> **Dataset records**:
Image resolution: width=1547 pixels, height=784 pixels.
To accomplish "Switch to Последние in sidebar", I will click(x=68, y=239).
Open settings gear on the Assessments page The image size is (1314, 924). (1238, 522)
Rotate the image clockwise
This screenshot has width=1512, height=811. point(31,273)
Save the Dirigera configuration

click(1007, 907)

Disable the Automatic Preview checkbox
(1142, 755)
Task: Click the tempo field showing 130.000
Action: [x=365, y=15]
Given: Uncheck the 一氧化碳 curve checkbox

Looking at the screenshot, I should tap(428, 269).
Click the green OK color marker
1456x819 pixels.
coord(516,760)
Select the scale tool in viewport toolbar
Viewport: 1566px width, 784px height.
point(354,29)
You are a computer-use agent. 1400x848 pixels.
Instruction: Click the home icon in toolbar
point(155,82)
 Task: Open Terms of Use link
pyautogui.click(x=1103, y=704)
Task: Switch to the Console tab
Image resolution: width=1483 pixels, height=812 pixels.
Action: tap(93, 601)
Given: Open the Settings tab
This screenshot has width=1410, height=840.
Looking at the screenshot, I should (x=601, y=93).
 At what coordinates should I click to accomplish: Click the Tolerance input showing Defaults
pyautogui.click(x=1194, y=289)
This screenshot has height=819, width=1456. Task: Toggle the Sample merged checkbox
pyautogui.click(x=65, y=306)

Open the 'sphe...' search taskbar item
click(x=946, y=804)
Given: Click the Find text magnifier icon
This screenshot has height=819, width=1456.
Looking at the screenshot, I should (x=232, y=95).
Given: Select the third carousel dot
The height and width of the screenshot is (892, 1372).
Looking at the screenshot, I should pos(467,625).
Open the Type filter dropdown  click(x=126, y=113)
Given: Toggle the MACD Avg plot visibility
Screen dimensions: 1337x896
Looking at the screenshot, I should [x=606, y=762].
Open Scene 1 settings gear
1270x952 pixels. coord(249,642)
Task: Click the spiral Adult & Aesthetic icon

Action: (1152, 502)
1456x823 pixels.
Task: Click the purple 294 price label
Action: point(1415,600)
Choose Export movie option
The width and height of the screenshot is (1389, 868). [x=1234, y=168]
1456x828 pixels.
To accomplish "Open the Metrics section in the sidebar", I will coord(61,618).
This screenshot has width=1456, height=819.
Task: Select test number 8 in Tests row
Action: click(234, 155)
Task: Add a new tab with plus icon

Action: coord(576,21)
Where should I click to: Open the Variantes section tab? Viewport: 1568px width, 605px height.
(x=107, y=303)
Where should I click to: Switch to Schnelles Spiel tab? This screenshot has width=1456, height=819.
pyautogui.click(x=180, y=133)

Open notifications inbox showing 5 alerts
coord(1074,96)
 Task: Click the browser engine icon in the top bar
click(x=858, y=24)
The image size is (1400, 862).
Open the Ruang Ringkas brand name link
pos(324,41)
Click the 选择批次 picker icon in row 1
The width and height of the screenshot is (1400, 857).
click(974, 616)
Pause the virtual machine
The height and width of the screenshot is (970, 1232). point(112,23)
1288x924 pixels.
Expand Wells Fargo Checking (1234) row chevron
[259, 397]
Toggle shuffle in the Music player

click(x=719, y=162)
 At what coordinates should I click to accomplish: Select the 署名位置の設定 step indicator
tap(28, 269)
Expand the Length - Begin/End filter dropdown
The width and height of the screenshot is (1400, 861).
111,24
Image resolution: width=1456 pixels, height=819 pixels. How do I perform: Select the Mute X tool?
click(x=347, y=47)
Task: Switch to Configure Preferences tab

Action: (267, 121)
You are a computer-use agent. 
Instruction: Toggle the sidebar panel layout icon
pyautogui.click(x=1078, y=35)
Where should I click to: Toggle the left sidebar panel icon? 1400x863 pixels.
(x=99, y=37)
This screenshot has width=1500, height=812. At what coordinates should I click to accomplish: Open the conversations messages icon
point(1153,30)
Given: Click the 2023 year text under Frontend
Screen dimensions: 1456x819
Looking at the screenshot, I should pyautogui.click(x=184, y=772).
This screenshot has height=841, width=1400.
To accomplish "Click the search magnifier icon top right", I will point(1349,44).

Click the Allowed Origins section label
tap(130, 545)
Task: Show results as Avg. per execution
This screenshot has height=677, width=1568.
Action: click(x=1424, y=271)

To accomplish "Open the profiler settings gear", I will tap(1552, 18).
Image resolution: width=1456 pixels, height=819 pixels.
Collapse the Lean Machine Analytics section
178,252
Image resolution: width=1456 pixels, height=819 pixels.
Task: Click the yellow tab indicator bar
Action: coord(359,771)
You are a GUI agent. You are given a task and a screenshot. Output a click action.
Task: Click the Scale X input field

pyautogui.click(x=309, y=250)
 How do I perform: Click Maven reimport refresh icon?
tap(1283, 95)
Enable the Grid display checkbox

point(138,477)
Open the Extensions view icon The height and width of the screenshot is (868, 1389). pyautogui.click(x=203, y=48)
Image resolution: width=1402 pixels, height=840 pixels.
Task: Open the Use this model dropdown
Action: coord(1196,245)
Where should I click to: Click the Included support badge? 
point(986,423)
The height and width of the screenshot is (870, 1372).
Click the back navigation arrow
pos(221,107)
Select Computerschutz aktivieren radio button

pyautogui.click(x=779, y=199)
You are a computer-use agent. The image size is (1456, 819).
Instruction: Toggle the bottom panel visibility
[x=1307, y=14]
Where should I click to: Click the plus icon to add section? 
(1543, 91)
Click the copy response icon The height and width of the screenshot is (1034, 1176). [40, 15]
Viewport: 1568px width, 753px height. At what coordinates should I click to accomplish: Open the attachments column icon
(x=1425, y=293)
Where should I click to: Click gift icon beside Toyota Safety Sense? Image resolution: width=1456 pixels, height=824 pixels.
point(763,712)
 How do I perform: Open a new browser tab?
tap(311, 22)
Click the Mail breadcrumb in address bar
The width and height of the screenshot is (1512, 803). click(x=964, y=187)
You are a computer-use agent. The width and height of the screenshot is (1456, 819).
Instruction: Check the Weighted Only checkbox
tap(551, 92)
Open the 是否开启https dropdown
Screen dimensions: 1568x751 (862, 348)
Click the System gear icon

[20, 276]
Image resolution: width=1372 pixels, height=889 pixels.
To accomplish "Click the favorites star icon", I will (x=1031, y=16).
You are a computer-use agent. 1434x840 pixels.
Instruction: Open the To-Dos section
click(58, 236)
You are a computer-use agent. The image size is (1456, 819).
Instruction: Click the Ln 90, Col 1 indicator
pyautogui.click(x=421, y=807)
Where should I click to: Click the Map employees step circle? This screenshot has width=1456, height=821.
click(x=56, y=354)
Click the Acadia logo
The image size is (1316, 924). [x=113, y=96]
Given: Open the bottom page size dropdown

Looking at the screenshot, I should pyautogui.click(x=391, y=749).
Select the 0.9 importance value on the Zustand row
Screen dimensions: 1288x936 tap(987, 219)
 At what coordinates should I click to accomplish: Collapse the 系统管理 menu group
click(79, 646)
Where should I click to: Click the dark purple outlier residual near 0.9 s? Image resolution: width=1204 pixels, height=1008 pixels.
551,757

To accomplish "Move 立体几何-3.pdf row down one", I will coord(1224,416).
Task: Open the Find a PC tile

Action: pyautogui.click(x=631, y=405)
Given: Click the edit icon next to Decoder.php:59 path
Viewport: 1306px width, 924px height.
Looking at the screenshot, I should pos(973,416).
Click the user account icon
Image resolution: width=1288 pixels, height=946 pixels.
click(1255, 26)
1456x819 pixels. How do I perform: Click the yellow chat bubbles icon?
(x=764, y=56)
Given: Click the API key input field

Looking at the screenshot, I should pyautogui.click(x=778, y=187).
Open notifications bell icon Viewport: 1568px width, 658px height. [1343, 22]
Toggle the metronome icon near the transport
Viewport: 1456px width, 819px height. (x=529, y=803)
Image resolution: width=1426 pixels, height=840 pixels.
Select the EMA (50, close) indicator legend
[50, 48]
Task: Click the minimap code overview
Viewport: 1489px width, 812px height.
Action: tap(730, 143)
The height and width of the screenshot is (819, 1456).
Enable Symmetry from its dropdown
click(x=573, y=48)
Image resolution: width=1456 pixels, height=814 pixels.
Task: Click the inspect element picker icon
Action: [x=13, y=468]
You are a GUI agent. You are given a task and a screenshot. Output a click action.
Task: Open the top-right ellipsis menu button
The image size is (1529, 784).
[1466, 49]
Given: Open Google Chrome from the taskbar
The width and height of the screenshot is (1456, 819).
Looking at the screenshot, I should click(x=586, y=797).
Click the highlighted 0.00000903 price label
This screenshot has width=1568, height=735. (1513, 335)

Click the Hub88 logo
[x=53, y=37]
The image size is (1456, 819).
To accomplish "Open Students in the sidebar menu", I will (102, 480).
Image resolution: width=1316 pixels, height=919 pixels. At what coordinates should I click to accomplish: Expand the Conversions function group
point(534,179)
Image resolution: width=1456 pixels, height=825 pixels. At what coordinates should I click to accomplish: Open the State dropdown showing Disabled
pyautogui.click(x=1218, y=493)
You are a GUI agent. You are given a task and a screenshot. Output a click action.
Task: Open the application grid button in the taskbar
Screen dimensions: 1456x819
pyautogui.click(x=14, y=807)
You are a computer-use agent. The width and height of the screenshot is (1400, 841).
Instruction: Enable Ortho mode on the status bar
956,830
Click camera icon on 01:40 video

> **Work to be completed**: Reproduce the material above exactly, beginning at its first line and ending with the line that holds "Given: Open the Settings tab". Include nothing else.

> **Finished exercise**:
Image resolution: width=1547 pixels, height=784 pixels.
To accomplish "Switch to Последние in sidebar", I will click(x=68, y=239).
Open settings gear on the Assessments page The image size is (1314, 924). (1238, 522)
Rotate the image clockwise
This screenshot has width=1512, height=811. point(31,273)
Save the Dirigera configuration

click(1007, 907)

Disable the Automatic Preview checkbox
(1142, 755)
Task: Click the tempo field showing 130.000
Action: [x=365, y=15]
Given: Uncheck the 一氧化碳 curve checkbox

Looking at the screenshot, I should tap(428, 269).
Click the green OK color marker
1456x819 pixels.
coord(516,760)
Select the scale tool in viewport toolbar
Viewport: 1566px width, 784px height.
point(354,29)
You are a computer-use agent. 1400x848 pixels.
Instruction: Click the home icon in toolbar
point(155,82)
 Task: Open Terms of Use link
pyautogui.click(x=1103, y=704)
Task: Switch to the Console tab
Image resolution: width=1483 pixels, height=812 pixels.
Action: tap(93, 601)
Given: Open the Settings tab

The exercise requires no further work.